§ Task objective
Reproduce word for word the items between the line holding "contact (640, 247)" and the line holding "carlsen (473, 1370)", inclusive.

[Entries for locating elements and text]
[Begin]

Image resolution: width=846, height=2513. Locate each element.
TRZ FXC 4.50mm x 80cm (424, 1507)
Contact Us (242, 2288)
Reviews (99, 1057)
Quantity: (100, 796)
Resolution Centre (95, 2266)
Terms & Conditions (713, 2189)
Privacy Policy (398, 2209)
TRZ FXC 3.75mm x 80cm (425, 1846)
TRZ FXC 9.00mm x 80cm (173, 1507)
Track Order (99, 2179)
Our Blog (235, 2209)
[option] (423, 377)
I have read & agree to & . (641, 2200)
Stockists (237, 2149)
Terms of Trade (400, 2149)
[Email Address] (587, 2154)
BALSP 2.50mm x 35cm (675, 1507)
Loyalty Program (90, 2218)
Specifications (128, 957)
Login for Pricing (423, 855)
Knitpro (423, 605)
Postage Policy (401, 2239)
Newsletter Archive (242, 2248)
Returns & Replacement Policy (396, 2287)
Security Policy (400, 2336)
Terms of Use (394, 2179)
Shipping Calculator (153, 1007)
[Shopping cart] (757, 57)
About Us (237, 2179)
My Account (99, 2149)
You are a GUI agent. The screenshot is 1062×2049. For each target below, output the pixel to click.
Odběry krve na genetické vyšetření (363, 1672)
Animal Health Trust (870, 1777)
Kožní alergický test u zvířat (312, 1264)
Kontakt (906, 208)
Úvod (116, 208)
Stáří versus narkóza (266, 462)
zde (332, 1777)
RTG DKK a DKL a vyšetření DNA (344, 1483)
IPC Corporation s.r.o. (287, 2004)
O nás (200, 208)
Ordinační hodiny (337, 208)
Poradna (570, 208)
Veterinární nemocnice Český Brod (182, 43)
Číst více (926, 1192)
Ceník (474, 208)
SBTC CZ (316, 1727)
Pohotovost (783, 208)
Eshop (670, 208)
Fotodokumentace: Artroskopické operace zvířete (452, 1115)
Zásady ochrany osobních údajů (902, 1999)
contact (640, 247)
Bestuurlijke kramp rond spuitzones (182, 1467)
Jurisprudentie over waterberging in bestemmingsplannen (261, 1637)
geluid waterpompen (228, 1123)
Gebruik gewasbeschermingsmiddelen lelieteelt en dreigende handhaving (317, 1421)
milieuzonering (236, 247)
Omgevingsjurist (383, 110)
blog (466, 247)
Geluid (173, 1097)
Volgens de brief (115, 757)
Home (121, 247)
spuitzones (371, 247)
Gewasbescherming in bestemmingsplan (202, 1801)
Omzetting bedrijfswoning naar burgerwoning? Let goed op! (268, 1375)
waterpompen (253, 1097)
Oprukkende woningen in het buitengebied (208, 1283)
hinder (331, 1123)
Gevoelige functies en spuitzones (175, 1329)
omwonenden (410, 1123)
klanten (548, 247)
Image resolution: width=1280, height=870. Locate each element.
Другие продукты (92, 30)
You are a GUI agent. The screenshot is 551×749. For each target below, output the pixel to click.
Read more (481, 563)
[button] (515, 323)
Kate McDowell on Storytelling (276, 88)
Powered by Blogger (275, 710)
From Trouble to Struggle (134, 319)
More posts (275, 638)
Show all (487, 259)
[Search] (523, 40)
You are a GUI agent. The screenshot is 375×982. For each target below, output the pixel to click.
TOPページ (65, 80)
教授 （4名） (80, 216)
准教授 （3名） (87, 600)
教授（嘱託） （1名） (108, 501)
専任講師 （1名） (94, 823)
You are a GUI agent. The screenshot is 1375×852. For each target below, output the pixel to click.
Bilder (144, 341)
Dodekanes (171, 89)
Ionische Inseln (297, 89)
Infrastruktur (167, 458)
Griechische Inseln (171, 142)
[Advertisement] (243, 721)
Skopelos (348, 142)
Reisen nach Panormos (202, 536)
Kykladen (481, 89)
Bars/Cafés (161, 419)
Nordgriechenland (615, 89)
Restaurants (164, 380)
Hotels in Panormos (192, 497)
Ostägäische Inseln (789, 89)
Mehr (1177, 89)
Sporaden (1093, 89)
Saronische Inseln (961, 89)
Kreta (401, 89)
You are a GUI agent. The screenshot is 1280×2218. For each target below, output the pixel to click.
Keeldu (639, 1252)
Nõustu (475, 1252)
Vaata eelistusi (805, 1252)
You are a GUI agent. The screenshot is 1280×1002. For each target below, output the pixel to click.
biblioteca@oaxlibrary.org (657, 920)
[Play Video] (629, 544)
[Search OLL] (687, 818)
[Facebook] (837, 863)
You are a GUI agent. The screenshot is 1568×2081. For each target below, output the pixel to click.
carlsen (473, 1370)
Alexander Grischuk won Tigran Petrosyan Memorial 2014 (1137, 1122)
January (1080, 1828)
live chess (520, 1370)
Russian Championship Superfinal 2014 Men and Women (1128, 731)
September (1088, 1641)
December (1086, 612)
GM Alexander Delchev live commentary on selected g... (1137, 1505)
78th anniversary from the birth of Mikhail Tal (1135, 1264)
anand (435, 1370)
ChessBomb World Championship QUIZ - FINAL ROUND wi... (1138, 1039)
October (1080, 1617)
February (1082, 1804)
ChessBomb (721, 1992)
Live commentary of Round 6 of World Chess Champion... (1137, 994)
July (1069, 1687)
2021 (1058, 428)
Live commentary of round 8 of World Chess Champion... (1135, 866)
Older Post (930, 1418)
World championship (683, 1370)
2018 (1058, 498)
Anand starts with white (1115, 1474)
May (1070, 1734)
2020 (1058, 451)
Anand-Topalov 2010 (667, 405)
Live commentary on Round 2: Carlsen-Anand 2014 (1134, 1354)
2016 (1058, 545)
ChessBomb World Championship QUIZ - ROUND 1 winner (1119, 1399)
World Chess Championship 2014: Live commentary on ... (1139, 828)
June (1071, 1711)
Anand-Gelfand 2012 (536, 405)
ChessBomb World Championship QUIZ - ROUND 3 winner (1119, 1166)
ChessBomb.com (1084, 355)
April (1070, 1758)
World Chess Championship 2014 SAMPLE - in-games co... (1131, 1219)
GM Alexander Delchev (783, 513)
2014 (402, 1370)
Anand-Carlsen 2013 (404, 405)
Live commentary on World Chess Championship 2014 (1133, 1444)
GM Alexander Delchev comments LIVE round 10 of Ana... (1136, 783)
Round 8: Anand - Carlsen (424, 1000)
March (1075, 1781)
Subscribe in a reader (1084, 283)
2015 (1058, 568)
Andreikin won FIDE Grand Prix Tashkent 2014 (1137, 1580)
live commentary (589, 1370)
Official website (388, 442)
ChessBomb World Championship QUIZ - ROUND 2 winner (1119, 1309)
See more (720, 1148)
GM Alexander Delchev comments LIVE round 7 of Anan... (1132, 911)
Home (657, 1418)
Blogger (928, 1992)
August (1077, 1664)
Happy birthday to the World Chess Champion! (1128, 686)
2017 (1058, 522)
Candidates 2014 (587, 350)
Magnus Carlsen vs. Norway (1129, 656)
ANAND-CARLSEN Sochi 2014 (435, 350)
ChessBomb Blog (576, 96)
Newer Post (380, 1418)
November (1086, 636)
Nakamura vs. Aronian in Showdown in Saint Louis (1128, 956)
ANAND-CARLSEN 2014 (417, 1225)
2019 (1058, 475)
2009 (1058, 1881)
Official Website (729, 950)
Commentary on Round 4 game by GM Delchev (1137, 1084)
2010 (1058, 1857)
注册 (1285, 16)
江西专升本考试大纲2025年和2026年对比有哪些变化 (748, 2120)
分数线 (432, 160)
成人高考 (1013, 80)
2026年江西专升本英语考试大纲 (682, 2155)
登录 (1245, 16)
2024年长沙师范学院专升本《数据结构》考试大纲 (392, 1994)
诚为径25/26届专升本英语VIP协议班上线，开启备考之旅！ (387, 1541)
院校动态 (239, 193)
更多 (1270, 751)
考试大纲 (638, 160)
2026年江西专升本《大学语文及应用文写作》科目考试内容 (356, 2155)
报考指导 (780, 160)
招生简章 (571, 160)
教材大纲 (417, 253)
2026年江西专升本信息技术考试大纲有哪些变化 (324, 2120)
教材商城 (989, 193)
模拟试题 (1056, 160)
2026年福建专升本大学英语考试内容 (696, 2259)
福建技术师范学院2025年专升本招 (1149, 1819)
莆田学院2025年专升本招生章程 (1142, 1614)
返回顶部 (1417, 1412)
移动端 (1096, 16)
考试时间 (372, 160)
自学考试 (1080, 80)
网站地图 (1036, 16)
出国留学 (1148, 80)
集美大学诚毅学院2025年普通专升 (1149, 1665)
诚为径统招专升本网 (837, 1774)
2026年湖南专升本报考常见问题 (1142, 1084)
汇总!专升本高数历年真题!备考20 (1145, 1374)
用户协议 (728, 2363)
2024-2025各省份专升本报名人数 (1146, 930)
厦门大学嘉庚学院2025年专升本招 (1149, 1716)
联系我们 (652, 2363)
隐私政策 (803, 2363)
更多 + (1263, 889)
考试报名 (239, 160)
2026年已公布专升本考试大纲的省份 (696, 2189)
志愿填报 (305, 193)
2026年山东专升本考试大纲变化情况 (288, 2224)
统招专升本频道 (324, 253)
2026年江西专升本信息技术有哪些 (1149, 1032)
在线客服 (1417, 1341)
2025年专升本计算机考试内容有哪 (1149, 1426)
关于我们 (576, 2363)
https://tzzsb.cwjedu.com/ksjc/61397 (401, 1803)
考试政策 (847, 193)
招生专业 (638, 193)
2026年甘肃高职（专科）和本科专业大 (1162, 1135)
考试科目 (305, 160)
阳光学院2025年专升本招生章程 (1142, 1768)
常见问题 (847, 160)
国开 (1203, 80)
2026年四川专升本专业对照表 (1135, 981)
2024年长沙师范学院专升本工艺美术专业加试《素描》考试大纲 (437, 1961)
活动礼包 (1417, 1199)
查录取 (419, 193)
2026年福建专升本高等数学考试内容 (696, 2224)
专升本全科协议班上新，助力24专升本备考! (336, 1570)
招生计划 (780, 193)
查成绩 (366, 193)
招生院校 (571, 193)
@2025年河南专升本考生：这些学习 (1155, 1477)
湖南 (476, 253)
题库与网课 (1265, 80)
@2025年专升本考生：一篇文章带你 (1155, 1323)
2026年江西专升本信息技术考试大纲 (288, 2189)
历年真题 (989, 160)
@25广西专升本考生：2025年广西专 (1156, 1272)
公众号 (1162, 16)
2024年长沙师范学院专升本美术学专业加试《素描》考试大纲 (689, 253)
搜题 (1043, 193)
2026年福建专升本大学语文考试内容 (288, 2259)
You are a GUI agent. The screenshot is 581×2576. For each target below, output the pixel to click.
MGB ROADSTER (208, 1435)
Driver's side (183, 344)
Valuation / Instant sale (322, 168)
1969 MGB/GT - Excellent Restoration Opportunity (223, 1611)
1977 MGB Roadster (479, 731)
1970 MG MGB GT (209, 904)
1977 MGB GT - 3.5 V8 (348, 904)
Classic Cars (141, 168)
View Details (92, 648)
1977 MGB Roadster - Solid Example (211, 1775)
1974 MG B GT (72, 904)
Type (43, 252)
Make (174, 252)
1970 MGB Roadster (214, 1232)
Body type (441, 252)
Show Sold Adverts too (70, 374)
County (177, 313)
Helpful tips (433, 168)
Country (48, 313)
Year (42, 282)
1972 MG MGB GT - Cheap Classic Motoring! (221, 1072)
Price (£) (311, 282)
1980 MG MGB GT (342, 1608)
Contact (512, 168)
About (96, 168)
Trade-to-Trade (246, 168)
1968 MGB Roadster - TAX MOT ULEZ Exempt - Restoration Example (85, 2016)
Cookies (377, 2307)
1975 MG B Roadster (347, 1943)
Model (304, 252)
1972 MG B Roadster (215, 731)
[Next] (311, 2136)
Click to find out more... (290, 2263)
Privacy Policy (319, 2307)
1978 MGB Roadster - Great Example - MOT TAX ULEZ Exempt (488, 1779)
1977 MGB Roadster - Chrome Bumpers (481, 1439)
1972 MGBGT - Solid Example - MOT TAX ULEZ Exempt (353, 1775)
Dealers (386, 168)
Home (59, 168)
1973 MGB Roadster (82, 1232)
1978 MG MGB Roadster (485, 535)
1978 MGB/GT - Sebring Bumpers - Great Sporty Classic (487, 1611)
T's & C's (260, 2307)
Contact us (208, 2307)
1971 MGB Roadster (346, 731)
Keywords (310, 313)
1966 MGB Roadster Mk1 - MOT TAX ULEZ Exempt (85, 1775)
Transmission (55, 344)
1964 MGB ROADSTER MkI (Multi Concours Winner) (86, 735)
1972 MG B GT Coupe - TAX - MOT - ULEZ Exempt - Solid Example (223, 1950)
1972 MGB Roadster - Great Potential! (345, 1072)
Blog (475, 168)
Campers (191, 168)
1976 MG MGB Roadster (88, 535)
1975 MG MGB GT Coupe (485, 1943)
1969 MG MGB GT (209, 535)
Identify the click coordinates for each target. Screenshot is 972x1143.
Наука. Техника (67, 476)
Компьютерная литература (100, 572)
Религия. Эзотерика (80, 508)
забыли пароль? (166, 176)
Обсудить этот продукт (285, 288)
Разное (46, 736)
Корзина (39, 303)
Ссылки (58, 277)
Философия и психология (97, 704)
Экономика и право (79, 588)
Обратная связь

[End]

§ Reply to the task
contact (640, 247)
Bestuurlijke kramp rond spuitzones (182, 1467)
Jurisprudentie over waterberging in bestemmingsplannen (261, 1637)
geluid waterpompen (228, 1123)
Gebruik gewasbeschermingsmiddelen lelieteelt en dreigende handhaving (317, 1421)
milieuzonering (236, 247)
Omgevingsjurist (383, 110)
blog (466, 247)
Geluid (173, 1097)
Volgens de brief (115, 757)
Home (121, 247)
spuitzones (371, 247)
Gewasbescherming in bestemmingsplan (202, 1801)
Omzetting bedrijfswoning naar burgerwoning? Let goed op! (268, 1375)
waterpompen (253, 1097)
Oprukkende woningen in het buitengebied (208, 1283)
hinder (331, 1123)
Gevoelige functies en spuitzones (175, 1329)
omwonenden (410, 1123)
klanten (548, 247)
Image resolution: width=1280, height=870. Locate each element.
Другие продукты (92, 30)
You are a GUI agent. The screenshot is 551×749. For each target below, output the pixel to click.
Read more (481, 563)
[button] (515, 323)
Kate McDowell on Storytelling (276, 88)
Powered by Blogger (275, 710)
From Trouble to Struggle (134, 319)
More posts (275, 638)
Show all (487, 259)
[Search] (523, 40)
You are a GUI agent. The screenshot is 375×982. For each target below, output the pixel to click.
TOPページ (65, 80)
教授 （4名） (80, 216)
准教授 （3名） (87, 600)
教授（嘱託） （1名） (108, 501)
専任講師 （1名） (94, 823)
You are a GUI agent. The screenshot is 1375×852. For each target below, output the pixel to click.
Bilder (144, 341)
Dodekanes (171, 89)
Ionische Inseln (297, 89)
Infrastruktur (167, 458)
Griechische Inseln (171, 142)
[Advertisement] (243, 721)
Skopelos (348, 142)
Reisen nach Panormos (202, 536)
Kykladen (481, 89)
Bars/Cafés (161, 419)
Nordgriechenland (615, 89)
Restaurants (164, 380)
Hotels in Panormos (192, 497)
Ostägäische Inseln (789, 89)
Mehr (1177, 89)
Sporaden (1093, 89)
Saronische Inseln (961, 89)
Kreta (401, 89)
You are a GUI agent. The screenshot is 1280×2218. For each target below, output the pixel to click.
Keeldu (639, 1252)
Nõustu (475, 1252)
Vaata eelistusi (805, 1252)
You are a GUI agent. The screenshot is 1280×1002. For each target below, output the pixel to click.
biblioteca@oaxlibrary.org (657, 920)
[Play Video] (629, 544)
[Search OLL] (687, 818)
[Facebook] (837, 863)
You are a GUI agent. The screenshot is 1568×2081. For each target below, output the pixel to click.
carlsen (473, 1370)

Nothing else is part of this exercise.